Tâches obligatoires —
- a) Extrayez de l'extrait fourni le passage qui va de « Or, l’engagement du » jusqu'à « socio-économique et politique. ».
- b) D'après l'extrait fourni, quelle part universelle viendrait se greffer à la part variable de la définition de la qualité ?
- c) Indiquez si chacune des affirmations suivantes s'accorde avec l'extrait fourni, en répondant par oui ou par non et en citant les mots décisifs du texte : (i) deux principales approches de la qualité ressortent de la recension des écrits de recherche ; (ii) la part de variabilité de la définition de la qualité est indépendante du contexte politique ; (iii) la charge de travail des professionnels est sans effet sur leur engagement auprès de l'enfant.

Extrait fourni —
========================================================================
Or, l’engagement du professionnel dans sa relation à l’enfant par l’attention qu’il va lui porter, son soutien et sa disponibilité sont soumis aux spécificités contextuelles tels que la charge de travail des professionnels ou encore le ratio appliqué (De Schipper, Riksen-Walraven, Geurts et De Weerth, 2009). Ainsi, la dimension affective de la relation du professionnel et de l’enfant constituerait un élément fondamental et universel de la qualité de l’accueil, dont la qualité serait influencée par les caractéristiques de l’ensemble des niveaux écosystémiques, incluant la culture et le contexte socio-économique et politique.

6. Conclusion

Nous nous sommes interrogées sur la nature du concept même de qualité des services d’accueil et d’éducation des jeunes enfants. Deux principales approches de la qualité émergent de la recension des écrits de recherche. Une approche normative de la qualité s’opposant à une vision subjective de ce concept (Sheridan, 2009). Nous avons fait l’hypothèse, dans cet article, de la nécessité de dépasser cette vision dichotomique de la qualité pour envisager une approche de la qualité intégrant à la fois des dimensions spécifiques au contexte et des dimensions universelles. La réflexion menée dans ce travail soutient la nécessité de prendre en considération l’existence d’une part de variabilité dans la définition de la qualité. En nous appuyant sur le modèle écosystémique de la qualité (Bigras et Japel, 2007 ; Bigras et Lemay, 2012a), cette part de variabilité apparaît tributaire des valeurs de la société et de son contexte politique et socio-économique. À cette part variable de la définition de la qualité viendrait se greffer une part universelle : la compétence du professionnel à assurer le sentiment de sécurité de l’enfant.
========================================================================
Données brutes —
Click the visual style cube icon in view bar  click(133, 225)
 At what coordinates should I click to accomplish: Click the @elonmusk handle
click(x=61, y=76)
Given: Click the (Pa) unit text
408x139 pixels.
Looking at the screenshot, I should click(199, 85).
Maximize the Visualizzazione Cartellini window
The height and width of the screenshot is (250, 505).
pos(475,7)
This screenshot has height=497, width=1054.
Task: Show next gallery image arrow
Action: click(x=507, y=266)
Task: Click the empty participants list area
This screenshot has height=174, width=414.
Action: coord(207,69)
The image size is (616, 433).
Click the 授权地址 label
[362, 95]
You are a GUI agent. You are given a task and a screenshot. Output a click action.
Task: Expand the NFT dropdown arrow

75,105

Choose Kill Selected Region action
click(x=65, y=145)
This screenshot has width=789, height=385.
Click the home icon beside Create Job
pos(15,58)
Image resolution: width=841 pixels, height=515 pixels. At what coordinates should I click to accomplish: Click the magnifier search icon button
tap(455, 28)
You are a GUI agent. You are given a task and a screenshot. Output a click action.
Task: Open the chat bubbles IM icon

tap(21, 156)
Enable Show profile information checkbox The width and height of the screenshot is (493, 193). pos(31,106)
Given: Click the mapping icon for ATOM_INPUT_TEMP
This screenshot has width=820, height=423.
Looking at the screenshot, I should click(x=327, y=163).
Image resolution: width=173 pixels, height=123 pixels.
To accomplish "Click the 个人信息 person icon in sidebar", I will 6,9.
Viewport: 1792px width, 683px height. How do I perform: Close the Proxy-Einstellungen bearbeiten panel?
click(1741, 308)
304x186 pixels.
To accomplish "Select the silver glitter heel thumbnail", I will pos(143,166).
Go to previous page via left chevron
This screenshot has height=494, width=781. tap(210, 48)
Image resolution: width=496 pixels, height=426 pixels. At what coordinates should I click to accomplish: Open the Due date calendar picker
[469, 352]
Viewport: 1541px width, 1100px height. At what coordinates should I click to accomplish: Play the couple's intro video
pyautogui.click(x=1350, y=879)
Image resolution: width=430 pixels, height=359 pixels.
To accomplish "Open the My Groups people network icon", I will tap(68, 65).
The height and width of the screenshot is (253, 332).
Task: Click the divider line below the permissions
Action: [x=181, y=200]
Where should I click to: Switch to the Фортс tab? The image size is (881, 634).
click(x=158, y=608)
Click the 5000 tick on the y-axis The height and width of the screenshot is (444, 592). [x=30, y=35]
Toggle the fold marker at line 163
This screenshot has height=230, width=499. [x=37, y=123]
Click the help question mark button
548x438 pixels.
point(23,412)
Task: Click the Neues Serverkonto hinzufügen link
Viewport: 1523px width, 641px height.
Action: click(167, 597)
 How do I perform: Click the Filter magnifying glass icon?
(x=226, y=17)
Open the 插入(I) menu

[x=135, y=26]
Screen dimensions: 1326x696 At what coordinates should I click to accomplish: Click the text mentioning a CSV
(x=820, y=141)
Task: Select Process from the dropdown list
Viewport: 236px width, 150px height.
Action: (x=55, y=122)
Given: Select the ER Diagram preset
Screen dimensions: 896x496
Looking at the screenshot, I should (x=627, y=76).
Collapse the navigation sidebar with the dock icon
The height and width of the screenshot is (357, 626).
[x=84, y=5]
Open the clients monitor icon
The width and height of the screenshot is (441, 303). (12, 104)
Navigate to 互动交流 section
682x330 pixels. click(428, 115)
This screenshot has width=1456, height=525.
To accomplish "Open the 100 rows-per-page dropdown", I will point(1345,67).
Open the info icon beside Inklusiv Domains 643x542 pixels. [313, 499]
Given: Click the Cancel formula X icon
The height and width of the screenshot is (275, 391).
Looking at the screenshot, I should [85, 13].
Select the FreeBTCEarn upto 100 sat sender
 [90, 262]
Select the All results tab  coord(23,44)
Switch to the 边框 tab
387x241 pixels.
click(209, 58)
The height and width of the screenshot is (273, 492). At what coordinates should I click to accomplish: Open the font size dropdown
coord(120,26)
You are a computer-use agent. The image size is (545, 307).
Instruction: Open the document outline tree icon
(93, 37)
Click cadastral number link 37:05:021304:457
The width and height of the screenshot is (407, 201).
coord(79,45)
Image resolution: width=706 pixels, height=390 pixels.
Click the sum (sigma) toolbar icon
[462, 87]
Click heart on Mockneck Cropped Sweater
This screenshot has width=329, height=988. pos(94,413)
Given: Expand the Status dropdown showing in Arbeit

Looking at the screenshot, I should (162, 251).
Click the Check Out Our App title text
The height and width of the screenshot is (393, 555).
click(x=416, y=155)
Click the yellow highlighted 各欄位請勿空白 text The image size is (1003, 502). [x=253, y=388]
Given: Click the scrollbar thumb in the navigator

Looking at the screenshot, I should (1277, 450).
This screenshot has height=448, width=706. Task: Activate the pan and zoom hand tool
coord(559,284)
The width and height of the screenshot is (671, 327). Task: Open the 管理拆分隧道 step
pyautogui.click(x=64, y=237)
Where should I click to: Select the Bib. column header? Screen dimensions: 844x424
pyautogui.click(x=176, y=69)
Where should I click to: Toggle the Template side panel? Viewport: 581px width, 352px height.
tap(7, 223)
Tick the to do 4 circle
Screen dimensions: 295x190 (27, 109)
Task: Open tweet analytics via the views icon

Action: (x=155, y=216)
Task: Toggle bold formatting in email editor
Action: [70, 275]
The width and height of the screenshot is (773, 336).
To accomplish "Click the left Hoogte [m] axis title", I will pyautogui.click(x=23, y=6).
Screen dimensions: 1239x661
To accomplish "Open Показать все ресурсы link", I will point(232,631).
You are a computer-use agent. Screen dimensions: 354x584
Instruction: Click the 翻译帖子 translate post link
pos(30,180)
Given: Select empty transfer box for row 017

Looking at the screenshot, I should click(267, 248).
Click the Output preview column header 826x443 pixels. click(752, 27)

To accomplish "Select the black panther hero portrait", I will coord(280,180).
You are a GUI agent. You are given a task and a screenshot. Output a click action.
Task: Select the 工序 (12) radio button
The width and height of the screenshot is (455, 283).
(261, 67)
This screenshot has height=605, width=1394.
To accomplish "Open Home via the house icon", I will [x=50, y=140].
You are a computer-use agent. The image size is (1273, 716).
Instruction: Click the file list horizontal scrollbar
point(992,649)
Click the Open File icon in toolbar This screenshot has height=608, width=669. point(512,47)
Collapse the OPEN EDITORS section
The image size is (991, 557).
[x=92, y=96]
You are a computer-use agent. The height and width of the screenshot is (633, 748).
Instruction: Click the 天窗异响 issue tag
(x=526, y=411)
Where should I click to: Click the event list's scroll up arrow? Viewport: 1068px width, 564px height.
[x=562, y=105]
========================================================================
Réponses numérotées —
- a)
Or, l’engagement du professionnel dans sa relation à l’enfant par l’attention qu’il va lui porter, son soutien et sa disponibilité sont soumis aux spécificités contextuelles tels que la charge de travail des professionnels ou encore le ratio appliqué (De Schipper, Riksen-Walraven, Geurts et De Weerth, 2009). Ainsi, la dimension affective de la relation du professionnel et de l’enfant constituerait un élément fondamental et universel de la qualité de l’accueil, dont la qualité serait influencée par les caractéristiques de l’ensemble des niveaux écosystémiques, incluant la culture et le contexte socio-économique et politique.

- b) La compétence du professionnel à assurer le sentiment de sécurité de l'enfant.

- c)
(i) Oui : « Deux principales approches de la qualité émergent de la recension des écrits de recherche ».
(ii) Non : « cette part de variabilité apparaît tributaire des valeurs de la société et de son contexte politique et socio-économique ».
(iii) Non : « sont soumis aux spécificités contextuelles tels que la charge de travail des professionnels ».